**所给摘录**:
———
论现代和古代政治伦理的分野
戴木才
摘 要:现代政治伦理与古代政治伦理,既是一种既继承和发展的关系,然而又是一种批判和否定的关系。对现代政治伦理的理解和建构,离不开对古代政治伦理和现代政治伦理的区分。相对而言,古代政治伦理和现代政治伦理的分野,主要表现在“政治统领一切”与“政治就是政治”、“权力”与“权利”、政治与各领域的融合与分离。现代政治伦理的经济基础是市场经济,在社会结构中的作用是“把政治当作政治”。由于政治是人性的政治,因而无论是古代还是现代,决定了政治是一项持续而冒险的事业,政治更需要伦理的引领、规范个关怀。
———
**练习要求**:
A: 这篇政治伦理文章说现代政治伦理的经济基础是什么？
B: 请照原样抄写这篇政治伦理文章中从含有“论现代和古代政治伦理的分野”的词句开始、到“需要伦理的引领、规范个关怀。”为止的那一段。
C: 接着这篇政治伦理文章的最后一句往下续写。

**存储数据**:
———
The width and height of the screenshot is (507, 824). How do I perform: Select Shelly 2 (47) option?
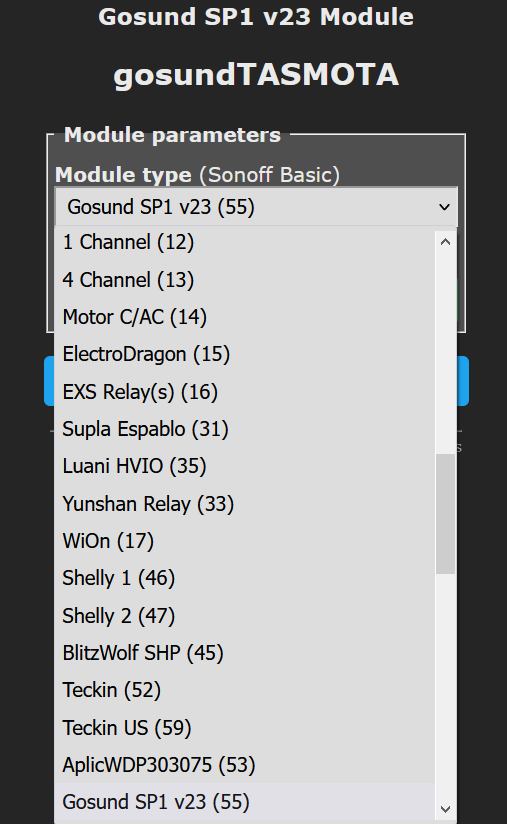click(x=244, y=615)
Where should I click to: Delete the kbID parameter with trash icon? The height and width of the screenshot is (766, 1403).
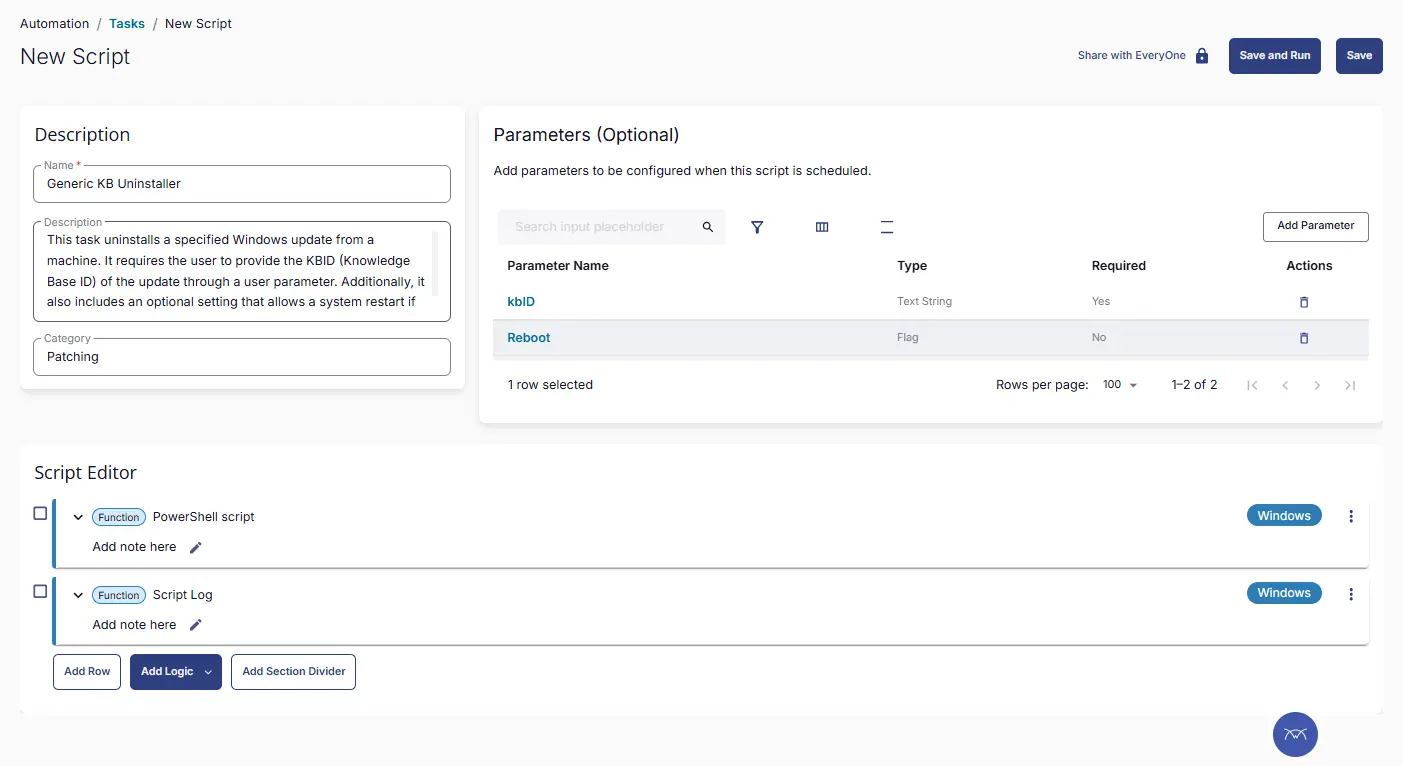point(1303,302)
———
**结果**:
A: 市场经济。

B:
论现代和古代政治伦理的分野
戴木才
摘 要:现代政治伦理与古代政治伦理,既是一种既继承和发展的关系,然而又是一种批判和否定的关系。对现代政治伦理的理解和建构,离不开对古代政治伦理和现代政治伦理的区分。相对而言,古代政治伦理和现代政治伦理的分野,主要表现在“政治统领一切”与“政治就是政治”、“权力”与“权利”、政治与各领域的融合与分离。现代政治伦理的经济基础是市场经济,在社会结构中的作用是“把政治当作政治”。由于政治是人性的政治,因而无论是古代还是现代,决定了政治是一项持续而冒险的事业,政治更需要伦理的引领、规范个关怀。

C:
我们今天讲政治伦理,面临的一个重大问题,就是现代政治伦理与古代政治伦理的区别和分野。不能否认,现代政治伦理是从古代政治伦理发展而来的,现代政治伦理与古代政治伦理既是一种既继承和发展的关系,然而又是一种批判和否定的关系。否则,就没有必要区分古代政治伦理和现代政治伦理,没有必要区分政治的进步还是政治的退步。对现代政治伦理的理解和建构,离不开对古代政治伦理和现代政治伦理的区分。只有正确区分现代政治伦理与古代政治伦理,才能对古代政治伦理进行分析批判、继承和发展,有效地推进现代政治伦理的发展、创新和实践。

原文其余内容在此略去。